Best of the Small Screen, Dramas No. 4


Over the next 4 weeks I'll be taking a look at some of my favorite TV series, broken down into three groups (Limited Run Series, Comedies, and Dramas). In my post on March 1 I laid out the ground rules for these categories and this exploration, the biggest of which is no series that are currently airing. To read the whole thing, check out the post "Best of the Small Screen" from March 1.

Today I continue my countdown with a beloved sports-related drama.

Friday Night Lights (2006-2011)
Numbers of Seasons/Episodes: 5/76
Network: NBC/DirecTV
Starring: Kyle Chandler, Connie Britton, Taylor Kitsch, Zach Gilford, Aimee Teegarden, Jesse Plemmons, Minka Kelly, Adrianne Palicki, Scott Porter, and Gaius Charles
Creator: Peter Berg
Favorite Season/Episodes: Season 1, 1.01 "Pilot," 1.20 "Mud Bowl," 2.14 "Leave No One Behind," 3.12 "Underdogs," 4.05 "The Son," and 5.13 "Always"
About: "Texas Forever!" That was in honor of Tim Riggins (Kitsch), and was a phrase commonly heard on the series.
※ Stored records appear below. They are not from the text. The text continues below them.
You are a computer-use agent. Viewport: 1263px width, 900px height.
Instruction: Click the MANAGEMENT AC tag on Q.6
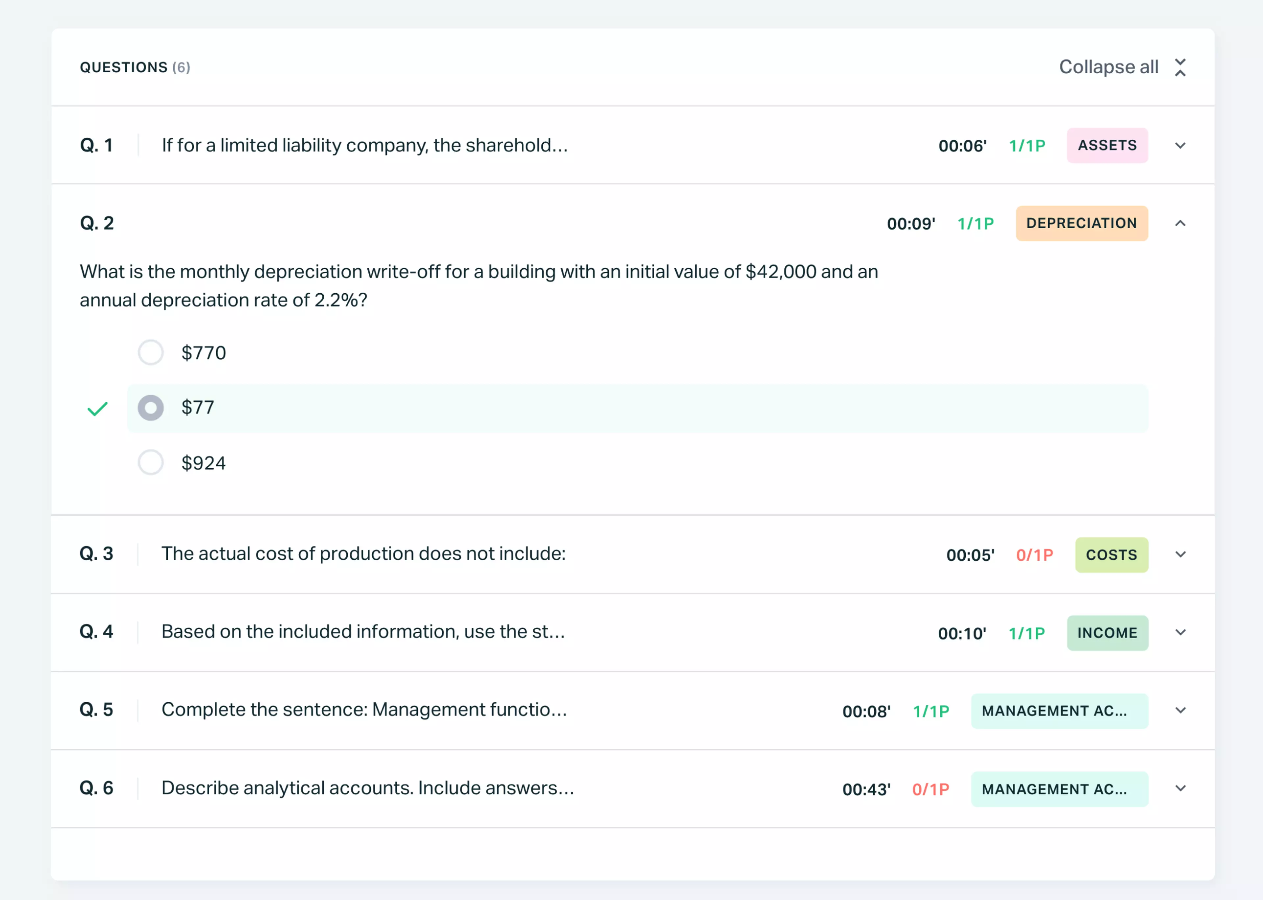click(1059, 789)
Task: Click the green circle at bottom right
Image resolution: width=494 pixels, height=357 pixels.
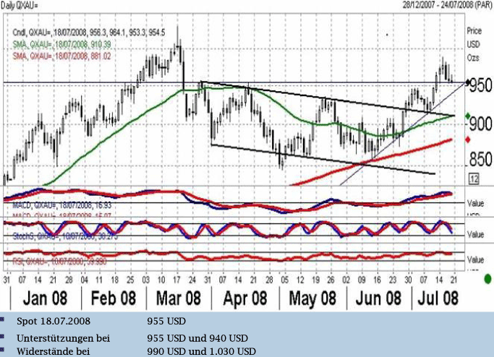Action: tap(488, 278)
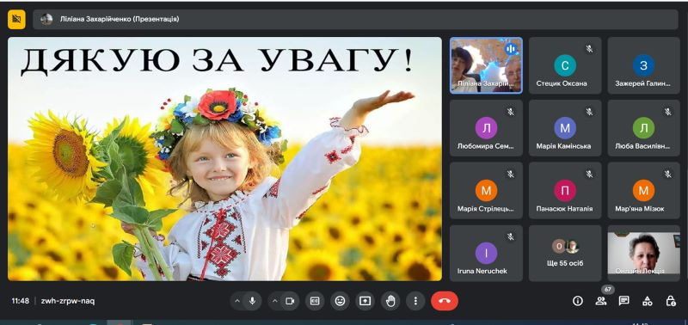Open the 'Ще 55 осіб' participants tile

tap(565, 253)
So, too, was coach Eric Taylor's (Chandler) mantra, "Clear Eyes, Full Heart, Can't Lose." It's been 11 years since the show debuted in the fall of 2006, and it still remains a vibrant part of our pop culture landscape. That's a testament to the enduring power of the show, which was about football, in part, but was really about life. It was about love, relationships, friendships and featured one of the most beautifully honest depictions of marriage on TV. Those are just some of the reasons I loved this show. But that, of course, came as somewhat of a surprise to me. The series shares the same name and concept as a feature film starring Billy Bob Thornton and Britton that was released in 2004. I liked that movie OK (and I do own it) but it wasn't really a favorite. And for that reason, I wasn't that excited about the show. Still, I tuned into the pilot and, 60 minutes later, I was wiping tears from my eyes and I was in love. And while it's true I love football, that wasn't the reason I was in love with the show (or at least the sole reason). It was the heart. And the pilot remains on the list of the best episodes of all time. This was a show that was never afraid to boldly be itself. I remember during the premier episode of season four, in the background during a tense scene, the show played the hymn "Come Thou Fount of Every Blessing." It was something I'd never seen, and something that made me tear up. I have never forgotten that episode or sequence. The same is true for the beautiful episodes on this list. I always loved the relationship between coach Taylor and Matt Saracen (Gilford), and that's a lot of these, too. They have some moving scenes in "Leave No One Behind," which is a fascinating episode at the end of season two, and in the moving "The Son," from season four. There are great game-related episodes in "Mud Bowl" and "Underdogs." I particularly loved "Underdogs" because of the way it steers into a sports cliche (the big comeback in the title game) then surprises everyone with the ending. And, finally, few series have ended as well as "Friday Night Lights" did with "Always." Even if you don't love or even like football, this is a series worth watching. Chandler and Britton are phenomenal and worth the effort alone.